Cheney also further broke with McCarthy by saying she “wouldn’t be surprised” if he were subpoenaed as part of the Jan. 6 commission’s probe into the events surrounding the storming of the Capitol that day. McCarthy, who spoke to Trump on the phone as the insurrection was taking place, reportedly told colleagues about private conversations that he had with Trump during the day. But McCarthy has since publicly backed off his prior criticism of Trump’s handling of the riot.

“He absolutely should,” Cheney told Karl, when asked whether McCarthy should be willing to testify before the commission. “And I wouldn’t be surprised if he were subpoenaed. I think that he very clearly … said publicly that he’s got information about the president’s state of mind that day.”

The House is scheduled to vote on the commission next week.

McCarthy’s office did not immediately respond to a request for comment. In a statement last week, Trump called Cheney “a bitter, horrible human being. I watched her yesterday and realized how bad she is for the Republican Party.

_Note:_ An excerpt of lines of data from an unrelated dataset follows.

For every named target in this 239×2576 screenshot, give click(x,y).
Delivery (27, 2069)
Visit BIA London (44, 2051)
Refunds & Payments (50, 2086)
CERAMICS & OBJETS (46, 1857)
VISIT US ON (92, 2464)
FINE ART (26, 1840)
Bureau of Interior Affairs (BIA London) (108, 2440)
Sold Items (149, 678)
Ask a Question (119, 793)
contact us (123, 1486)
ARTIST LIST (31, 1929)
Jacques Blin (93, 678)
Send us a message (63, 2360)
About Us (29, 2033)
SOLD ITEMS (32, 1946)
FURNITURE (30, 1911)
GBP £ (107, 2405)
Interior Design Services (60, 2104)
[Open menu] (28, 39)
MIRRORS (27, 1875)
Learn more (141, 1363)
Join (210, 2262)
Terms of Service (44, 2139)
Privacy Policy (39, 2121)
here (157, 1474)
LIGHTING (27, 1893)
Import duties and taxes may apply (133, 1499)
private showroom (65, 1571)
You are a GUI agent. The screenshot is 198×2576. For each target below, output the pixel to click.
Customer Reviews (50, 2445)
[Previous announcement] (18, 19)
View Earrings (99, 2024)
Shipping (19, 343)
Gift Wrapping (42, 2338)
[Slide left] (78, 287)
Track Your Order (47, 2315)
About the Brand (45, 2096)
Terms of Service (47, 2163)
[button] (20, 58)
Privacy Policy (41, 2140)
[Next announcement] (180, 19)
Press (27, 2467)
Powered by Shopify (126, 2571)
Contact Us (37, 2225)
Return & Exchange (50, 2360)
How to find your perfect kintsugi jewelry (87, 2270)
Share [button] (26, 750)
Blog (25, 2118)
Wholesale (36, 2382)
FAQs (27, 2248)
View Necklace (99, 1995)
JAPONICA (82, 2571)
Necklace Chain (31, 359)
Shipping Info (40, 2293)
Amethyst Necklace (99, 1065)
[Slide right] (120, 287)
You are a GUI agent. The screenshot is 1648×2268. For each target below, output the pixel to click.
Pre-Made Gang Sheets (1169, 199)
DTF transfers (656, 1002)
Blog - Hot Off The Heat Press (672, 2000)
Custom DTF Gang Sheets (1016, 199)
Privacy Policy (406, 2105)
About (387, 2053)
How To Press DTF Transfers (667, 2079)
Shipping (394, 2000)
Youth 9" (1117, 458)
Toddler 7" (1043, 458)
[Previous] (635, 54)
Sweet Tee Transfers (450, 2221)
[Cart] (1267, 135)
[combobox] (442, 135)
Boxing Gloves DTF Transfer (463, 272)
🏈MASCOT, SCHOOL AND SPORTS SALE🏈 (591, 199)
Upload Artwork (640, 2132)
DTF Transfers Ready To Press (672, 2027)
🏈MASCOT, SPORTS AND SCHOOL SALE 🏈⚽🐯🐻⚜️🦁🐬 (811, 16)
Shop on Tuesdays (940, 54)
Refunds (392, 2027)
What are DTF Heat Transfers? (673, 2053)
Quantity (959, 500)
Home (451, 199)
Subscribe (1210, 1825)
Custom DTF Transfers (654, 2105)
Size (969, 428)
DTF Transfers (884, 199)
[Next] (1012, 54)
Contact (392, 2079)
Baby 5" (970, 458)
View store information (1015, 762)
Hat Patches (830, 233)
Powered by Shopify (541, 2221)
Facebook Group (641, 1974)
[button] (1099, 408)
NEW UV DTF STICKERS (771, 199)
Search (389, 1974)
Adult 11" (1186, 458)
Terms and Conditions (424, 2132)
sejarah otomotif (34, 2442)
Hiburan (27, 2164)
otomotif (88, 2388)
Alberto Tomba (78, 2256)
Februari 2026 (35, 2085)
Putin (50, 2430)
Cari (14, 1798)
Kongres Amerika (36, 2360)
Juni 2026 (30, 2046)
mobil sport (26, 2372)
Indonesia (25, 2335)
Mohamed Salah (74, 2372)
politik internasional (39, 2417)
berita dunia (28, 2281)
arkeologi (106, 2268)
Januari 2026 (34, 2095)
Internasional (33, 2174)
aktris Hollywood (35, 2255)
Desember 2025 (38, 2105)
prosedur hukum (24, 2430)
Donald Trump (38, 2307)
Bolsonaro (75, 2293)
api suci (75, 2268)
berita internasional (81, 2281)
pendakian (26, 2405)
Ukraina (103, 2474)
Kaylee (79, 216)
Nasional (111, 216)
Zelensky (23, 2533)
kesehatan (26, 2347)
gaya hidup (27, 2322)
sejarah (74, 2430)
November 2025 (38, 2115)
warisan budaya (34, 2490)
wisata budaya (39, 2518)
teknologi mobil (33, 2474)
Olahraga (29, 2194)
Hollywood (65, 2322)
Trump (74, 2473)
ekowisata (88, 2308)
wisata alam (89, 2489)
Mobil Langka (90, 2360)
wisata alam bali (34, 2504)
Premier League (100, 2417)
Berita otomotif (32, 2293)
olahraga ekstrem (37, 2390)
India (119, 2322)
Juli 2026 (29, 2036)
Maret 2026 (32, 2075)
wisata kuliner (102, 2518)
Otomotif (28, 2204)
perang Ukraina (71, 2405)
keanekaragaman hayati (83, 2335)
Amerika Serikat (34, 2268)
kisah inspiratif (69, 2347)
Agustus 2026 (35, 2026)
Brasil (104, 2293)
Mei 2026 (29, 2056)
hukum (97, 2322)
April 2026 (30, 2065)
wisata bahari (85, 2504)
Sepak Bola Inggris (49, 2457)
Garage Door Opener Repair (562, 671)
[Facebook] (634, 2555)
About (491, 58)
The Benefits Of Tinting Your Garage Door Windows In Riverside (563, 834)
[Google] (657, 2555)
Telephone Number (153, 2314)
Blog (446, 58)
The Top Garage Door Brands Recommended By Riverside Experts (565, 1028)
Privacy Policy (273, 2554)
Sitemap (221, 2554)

She has no personality or anything good having to do with politics or our Country.”

Cheney sidestepped questions about whether she would run for president in 2024, instead saying she was focused on representing her district in Wyoming, a state that Trump won with nearly 70 percent of the vote. She did acknowledge that her father, former vice president Richard B. Cheney, wants her to run.

“Well, yeah, but he’s my dad, so, he’s not objective,” she said, laughing.

On “Fox News Sunday,” Cheney maintained that Trump was a “real danger” to the rule of law.

“In order for us to be in the strongest possible position to be able to prevail, to be able to defeat the ideas that we see coming from the other side that are really bad for the country, we have to be a party that’s based on a foundation of truth,” Cheney said. “I’m not willing to be complicit or silent in the face of those lies coming from President Trump.”

Rep. Liz Cheney (R-Wyo.) spoke to interviewers on May 16, two days after being ousted from House Republican leadership. (Video: The Washington Post)

On Fox News, Cheney also more directly criticized McCarthy and Stefanik, agreeing when host Chris Wallace asked if the two GOP lawmakers were “complicit” in Trump’s lie that he won the 2020 election.

“There are some things that have to be bigger than party,” Cheney said.

Cheney also said she was willing to sacrifice her political career by continuing to challenge Trump’s false election claims, calling the fight “the opening salvo in what is a battle for the soul of the Republican Party.”

Felicia Sonmez and Adriana Usero contributed to this report.